Miller’s appointment was announced by NAACP Chairman Roslyn M. Brock at the civil rights organization’s national board of directors meeting recently in Las Vegas. Miller will fill the post while a search is conducted for a new chief executive. Theresa Dear, of Bartlett, Ill., was designated to head the search committee. Washington, D.C. resident Lamell McMorris will serve as the committee’s vice chair. Both are members of the NAACP national board.
“Lorraine is a natural fit as interim president of the nation’s oldest and largest civil rights organization,” Jealous said in a statement. “She comes into this position with two decades of experience working for the U.S. House of Representatives and an even longer career in civil rights advocacy and policy. She will have the honor of leading the dynamic staff of this great organization.”
According to a bio posted on Historymakers.com, Miller’s parents “believed ardently” in the NAACP. A devoted member of the Baptist church, she graduated from the University of North Texas in 1975 with a bachelor’s in political science.
Her first job was teaching high school government. Soon, she moved east and began interning for the Maryland State Legislature. She spent 11 years working for former Rep. Jim Wright (D-Tex.) , serving as his executive assistant when he acted as speaker of the House of Representatives. She also worked for the late Rep. Tom Foley (D-Wash.) when he was speaker and later for Rep. John Lewis (D-Ga.).
Miller spent two years working as the deputy assistant to President Clinton. From 1995 she held the post of director of government relations for the Federal Trade Commission and chief of the Consumer Information Bureau of the Federal Communications Commission. She also served as a senior advisor to Rep. Nancy Pelosi from 2001 until 2007, when Pelosi named her clerk of the House, the first time an African American had held the post. She also served as officer of the House.
She became president of the D.C. chapter of the NAACP in 2004 and was elected to the NAACP National Board of Directors four years later, the online bio said.
Rep. Elijah E. Cummings (D-Md.) called Miller “a strong choice.”
“Lorraine has a long history as a dedicated public servant and community advocate…” he said in a statement. “I have no doubt that her experiences will bring a wealth of knowledge to the NAACP. I was honored to work with Lorraine during her time with the House, and I look forward to partnering with her in this new capacity as we continue the fight for economic, civic, educational, and social equality for all.”
Miller will take the helm on Nov. 1. Jealous is scheduled to leave at the end of the year.
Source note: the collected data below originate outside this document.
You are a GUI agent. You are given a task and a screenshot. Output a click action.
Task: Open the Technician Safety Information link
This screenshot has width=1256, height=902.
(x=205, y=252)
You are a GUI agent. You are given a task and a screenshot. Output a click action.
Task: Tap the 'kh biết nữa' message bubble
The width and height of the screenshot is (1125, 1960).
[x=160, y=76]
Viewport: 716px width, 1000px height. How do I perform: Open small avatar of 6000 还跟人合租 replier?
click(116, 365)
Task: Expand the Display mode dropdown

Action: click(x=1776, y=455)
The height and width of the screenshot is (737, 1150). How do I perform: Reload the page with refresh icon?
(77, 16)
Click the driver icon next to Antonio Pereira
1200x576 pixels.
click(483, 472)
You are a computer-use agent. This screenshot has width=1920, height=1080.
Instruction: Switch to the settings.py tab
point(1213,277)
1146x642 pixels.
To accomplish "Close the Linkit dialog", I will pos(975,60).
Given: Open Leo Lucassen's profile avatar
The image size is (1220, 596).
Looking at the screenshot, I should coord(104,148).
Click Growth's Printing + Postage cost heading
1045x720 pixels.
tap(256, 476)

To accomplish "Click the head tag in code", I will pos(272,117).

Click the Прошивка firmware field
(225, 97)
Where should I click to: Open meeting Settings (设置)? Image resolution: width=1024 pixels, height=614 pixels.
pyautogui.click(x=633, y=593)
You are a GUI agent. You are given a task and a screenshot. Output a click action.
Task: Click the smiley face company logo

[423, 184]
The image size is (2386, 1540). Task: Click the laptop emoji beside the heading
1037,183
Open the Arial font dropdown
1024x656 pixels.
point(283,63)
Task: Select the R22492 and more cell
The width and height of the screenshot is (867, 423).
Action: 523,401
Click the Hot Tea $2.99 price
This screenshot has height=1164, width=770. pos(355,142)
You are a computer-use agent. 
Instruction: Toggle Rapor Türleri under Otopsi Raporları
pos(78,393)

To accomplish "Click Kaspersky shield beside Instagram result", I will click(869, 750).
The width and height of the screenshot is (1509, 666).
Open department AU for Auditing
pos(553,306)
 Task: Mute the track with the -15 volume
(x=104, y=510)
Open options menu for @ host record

Miller said she was “honored” to be appointed.
“I look forward to continuing the path forged by Chairman Brock and President Jealous in the months ahead,” she said. “These are important times, and the important work of the NAACP will go on.”
According to news reports, a highlight of the national board meeting was the last address of Jealous, who drew thunderous applause when he discussed the progress the civil rights organization has made during the last five years.